There are the heroes, who do the work of Sinology. And there are the angels, who somehow make it possible for the heroes to do their work. Bruno Schindler was one of the Angels of Sinology.

Schindler, the son of a German Jewish businessman, supplemented his early education with Latin and Greek (not taught at the Gleiwitz Oberrealschule, from which he graduated in 1903), and went on to study history, political economy, and constitutional law at Berlin and Breslau. In 1907 he went to England, where he worked in various library positions, and also served as private secretary to Moses Gaster (1856-1939), a widely learned man who among other things first translated the Jewish liturgy into Rumanian (1883). Gaster had been expelled from his native Rumania for his agitation on behalf of Rumanian Jews, had lectured at Oxford on Slavic and Byzantine literature, and at this time was prominent in the Anglo-Jewish movement in England. He served as the Chief Rabbi of the Sephardic community in England, and in political circles was a strong supporter of Zionism (in several versions, eventually preferring that of Herzl). This exotic environment turned Schindler's interests eastward, toward linguistic and Oriental studies. He returned to Germany in 1910, to begin Arabic and Assyrian (along with ethnology) at Leipzig, but under the influence of Conrady's seminar, he was drawn into the Chinese field. In 1912, on Conrady's advice, he went to China, and among other things, studied on the spot the problems of the Chinese Jews of Kaifvng; he also helped to found the Jewish community of Shanghai.
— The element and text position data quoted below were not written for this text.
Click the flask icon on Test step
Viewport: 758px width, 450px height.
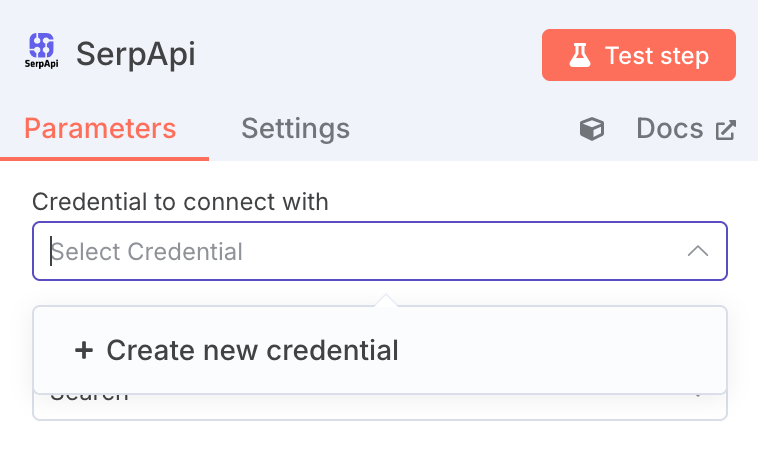[x=580, y=55]
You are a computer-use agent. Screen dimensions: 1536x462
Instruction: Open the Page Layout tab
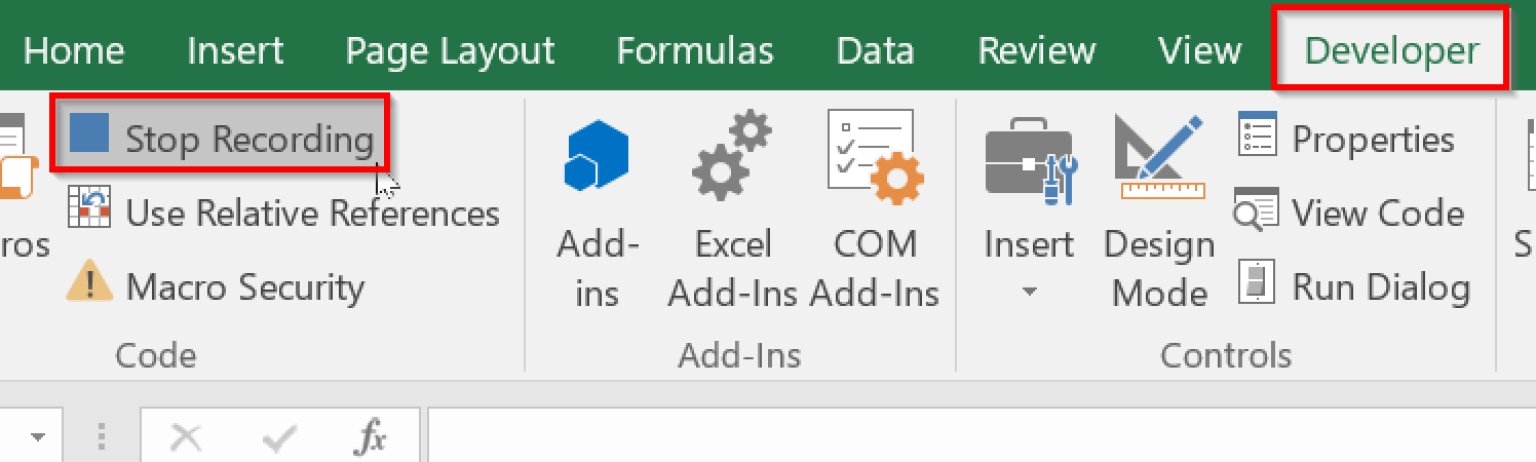pos(450,50)
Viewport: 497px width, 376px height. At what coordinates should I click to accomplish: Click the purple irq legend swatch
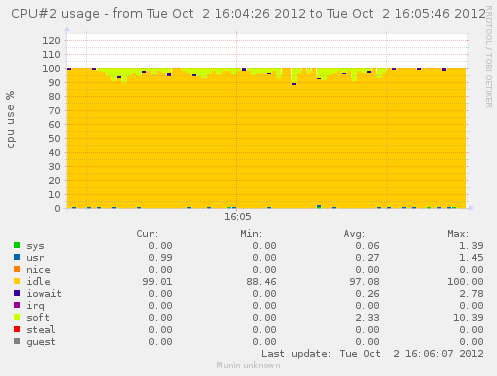coord(17,305)
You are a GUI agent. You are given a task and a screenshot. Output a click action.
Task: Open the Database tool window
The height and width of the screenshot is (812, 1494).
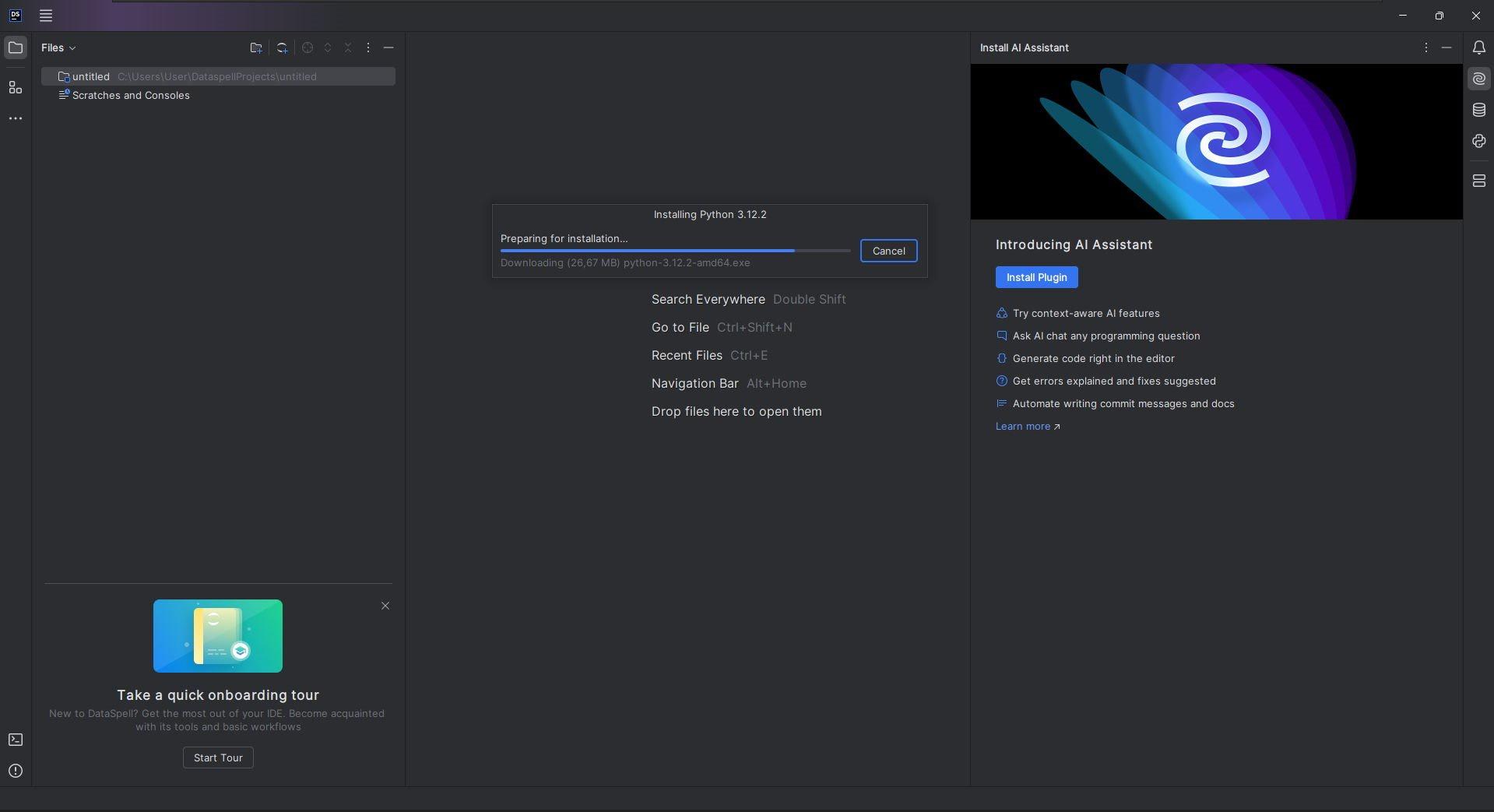point(1478,110)
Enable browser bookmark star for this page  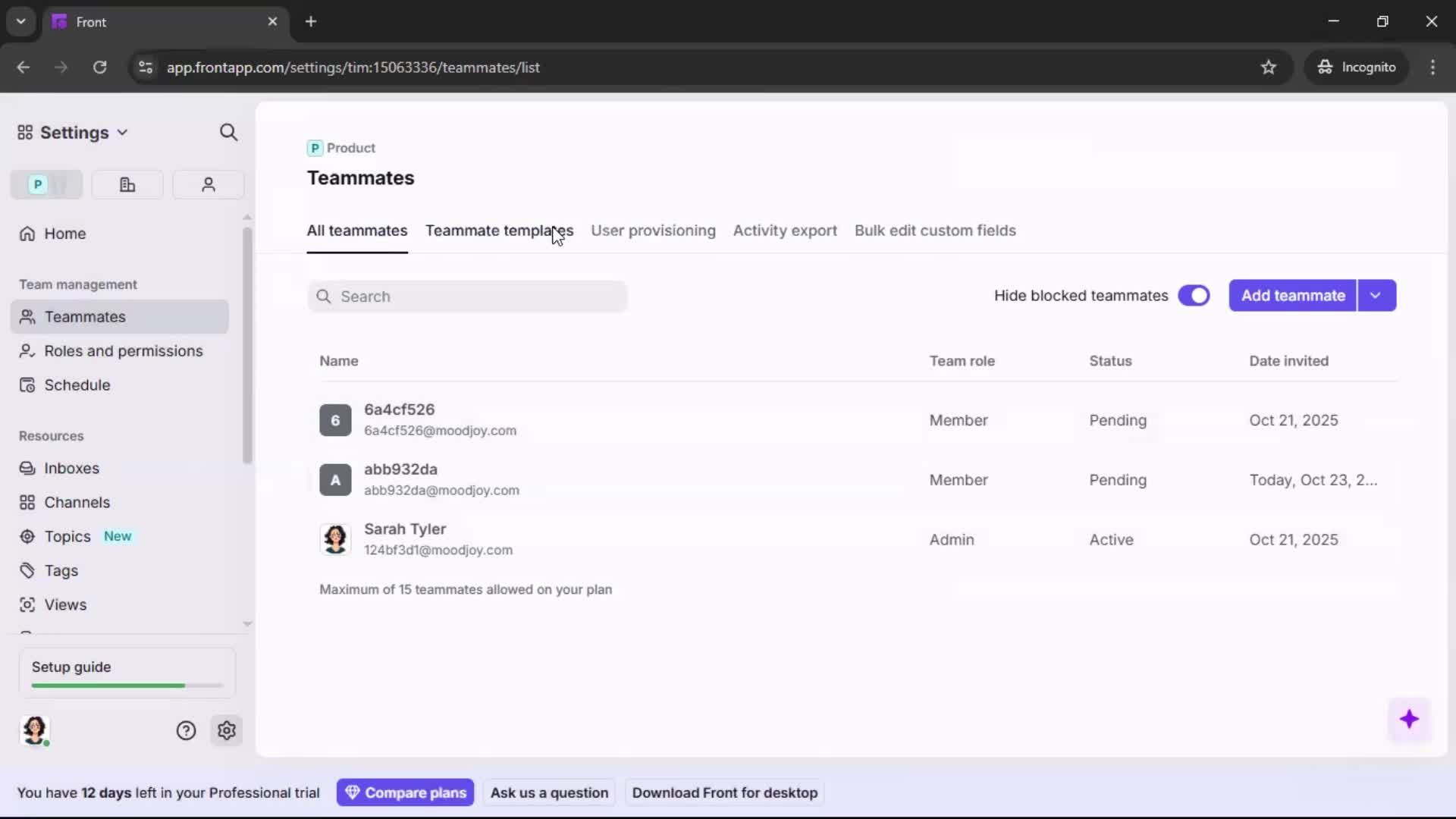point(1269,67)

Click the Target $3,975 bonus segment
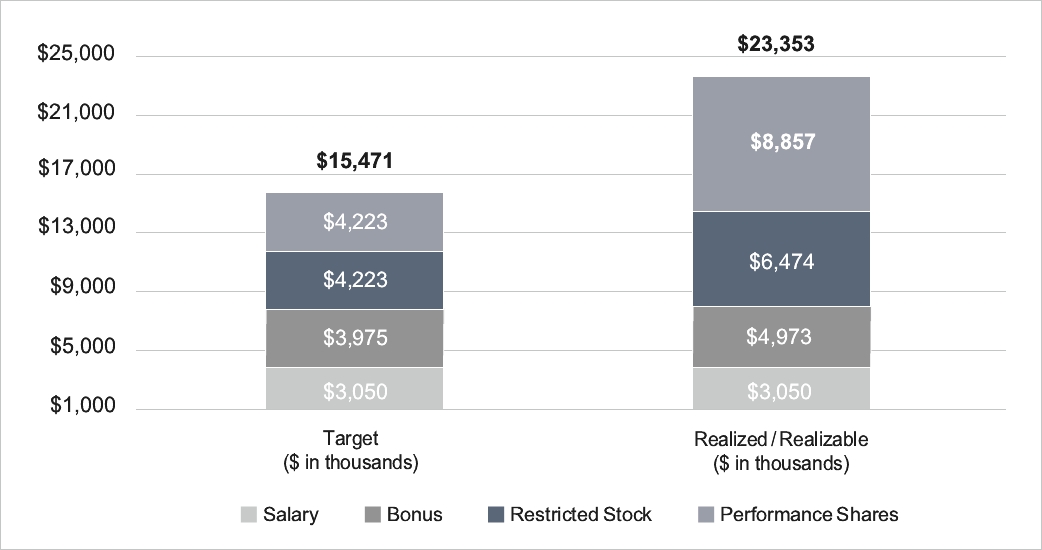[x=354, y=338]
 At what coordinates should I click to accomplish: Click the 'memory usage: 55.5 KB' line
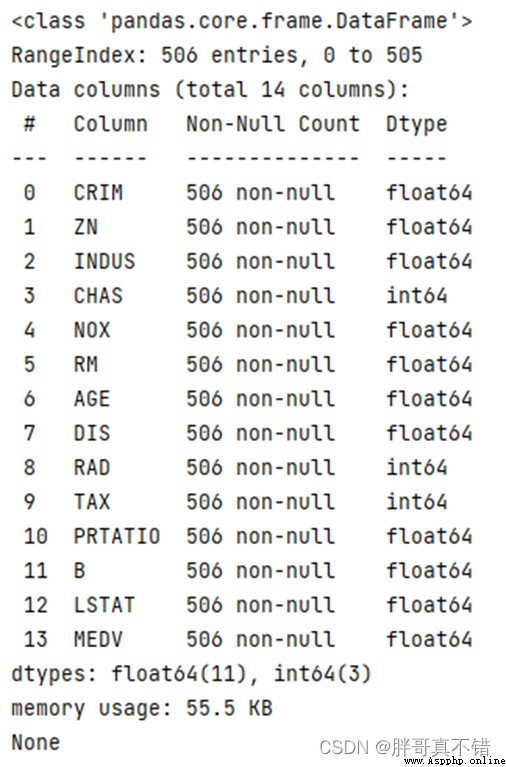[141, 708]
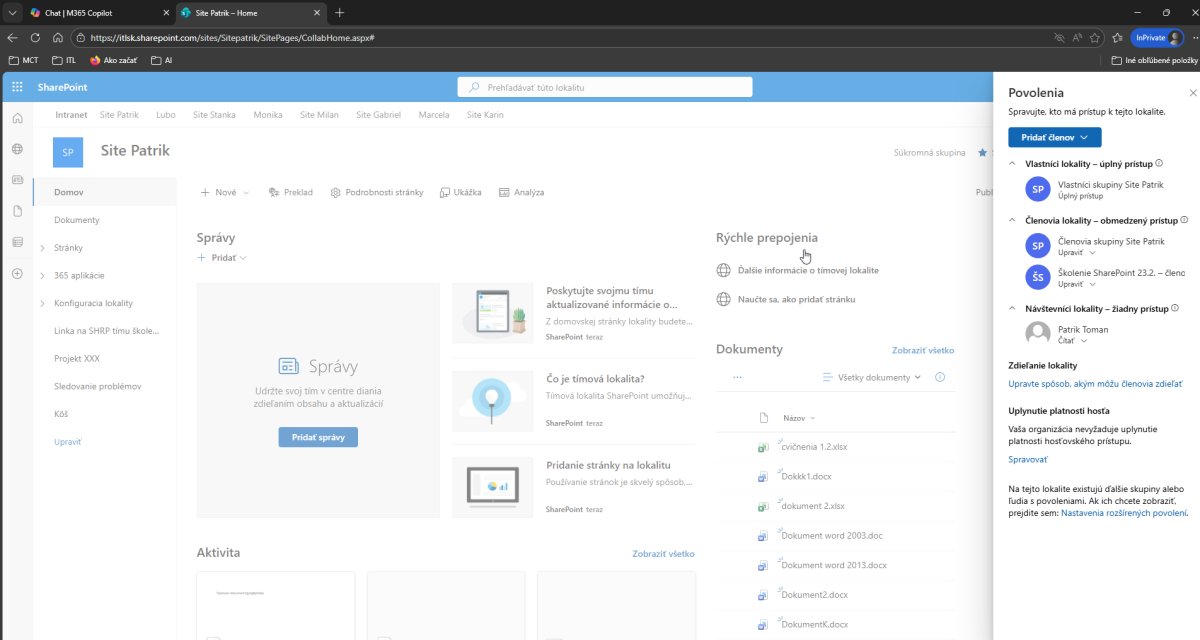This screenshot has height=640, width=1200.
Task: Expand the Stránky navigation item
Action: tap(42, 248)
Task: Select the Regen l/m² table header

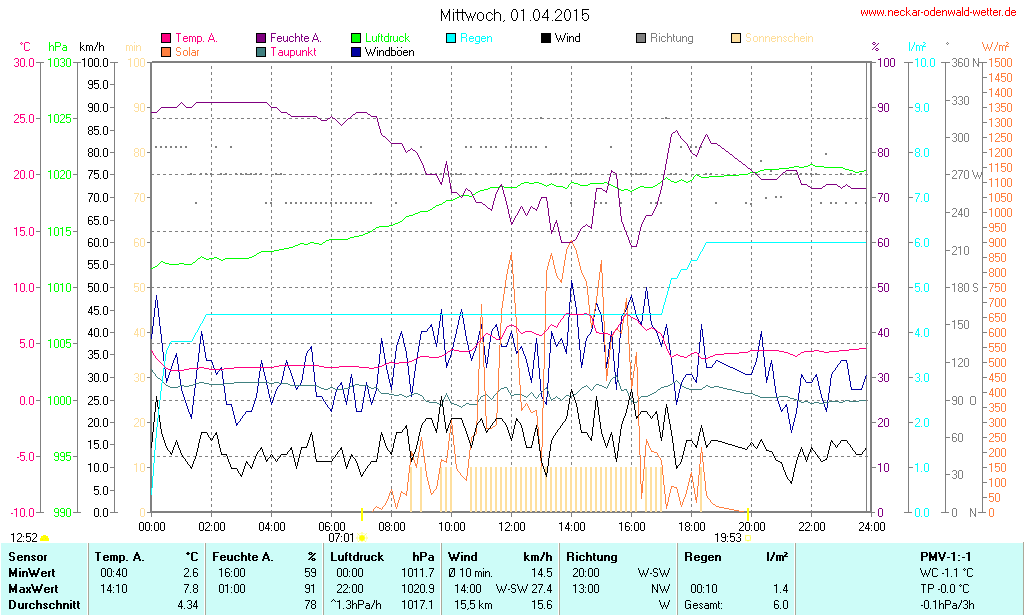Action: tap(736, 556)
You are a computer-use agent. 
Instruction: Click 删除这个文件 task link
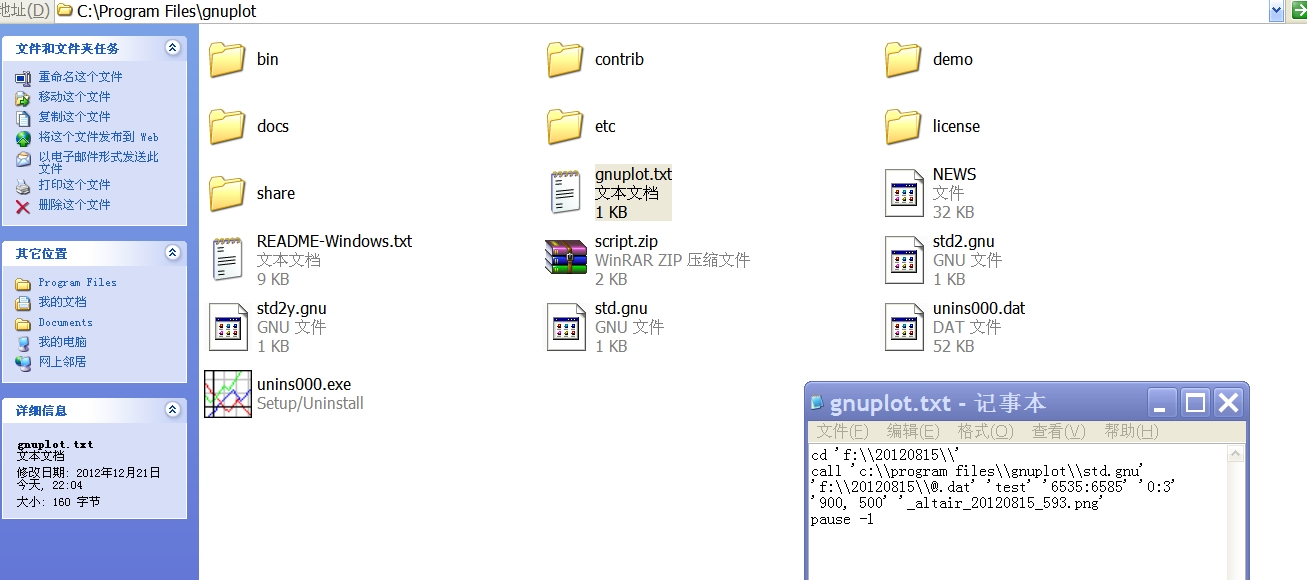click(x=74, y=205)
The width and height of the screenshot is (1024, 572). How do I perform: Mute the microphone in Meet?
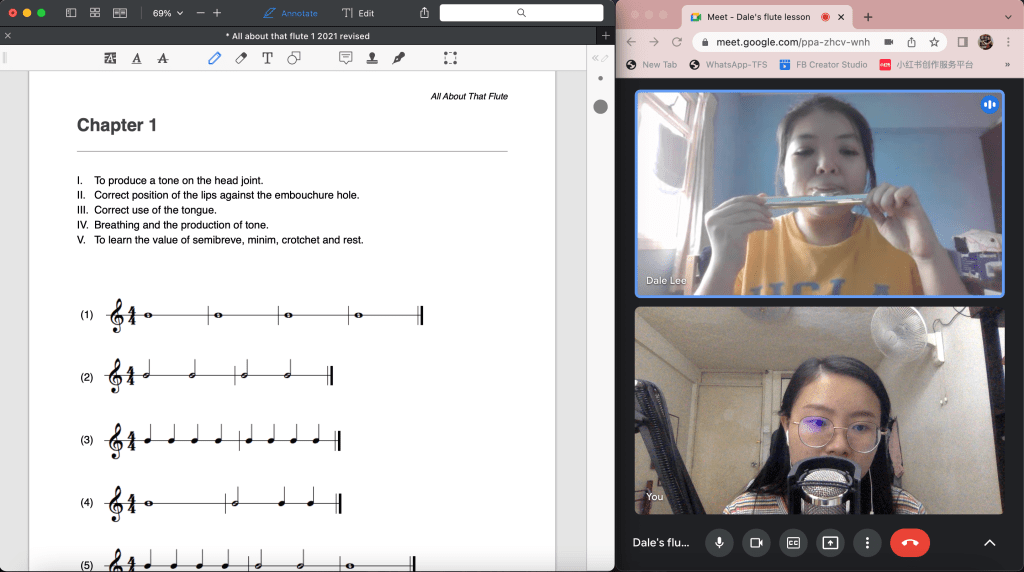click(718, 542)

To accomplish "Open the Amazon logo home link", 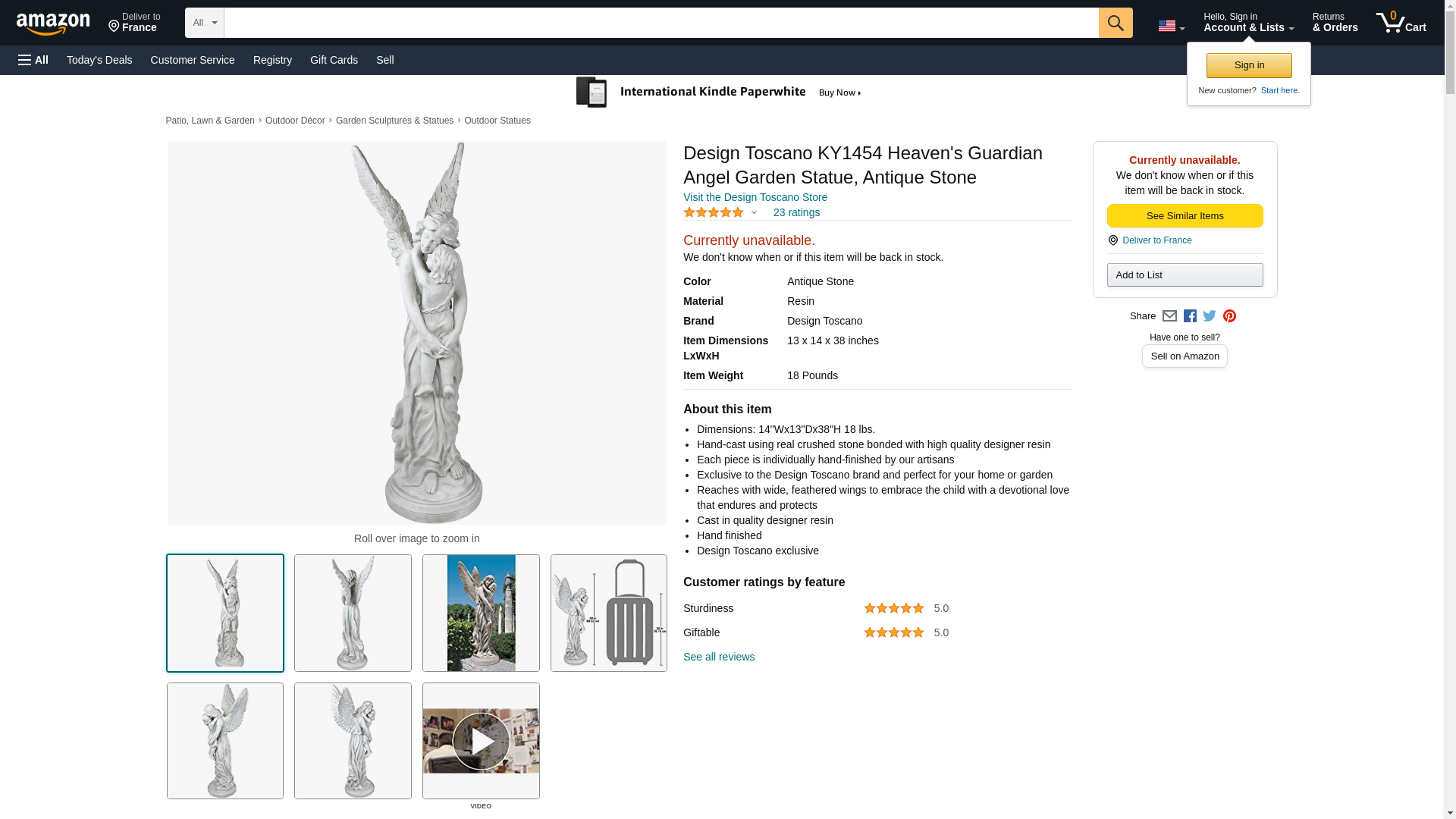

He was back in Germany in time for WW1. Being by then well into his thirties, his military service was confined to home garrison duty, and he was able at the same time to teach classics at a school, and to continue his Chinese studies, whose first published fruit was several articles on Chinese script in Ostasiatische Zeitschrift. He earned his doctorate in 1919 with a thesis on Priestertum in Alten China. In that same year he married Alma Ehrlich, who lent her own species of generosity to Schindler's great undertaking. This was the publication of the journal Asia Major, whose dedicated Press (Verlag der Asia Major, in Leipzig) was founded in 1920. Before v1 proper, Schindler issued an Introductory Volume dedicated to Friedrich Hirth; later volumes (from 1924) were similarly dedicated to other leading Sinologists, including Conrady and Arthur von Rosthorn. In parallel with the journal, Schindler and his Verlag Asia Major also lent aid and encouragement to the publication of several scholarly books, among them works by Gustav Haloun and Erich Haenisch. AM was international from the beginning (most articles were in English), and it rapidly became the leading German Sinological journal. In addition to taking responsibility for all of Asia outside the Near East, AM had an avowed philological focus:

Grundlage aller Arbeit soll eine exacte Philologie sein.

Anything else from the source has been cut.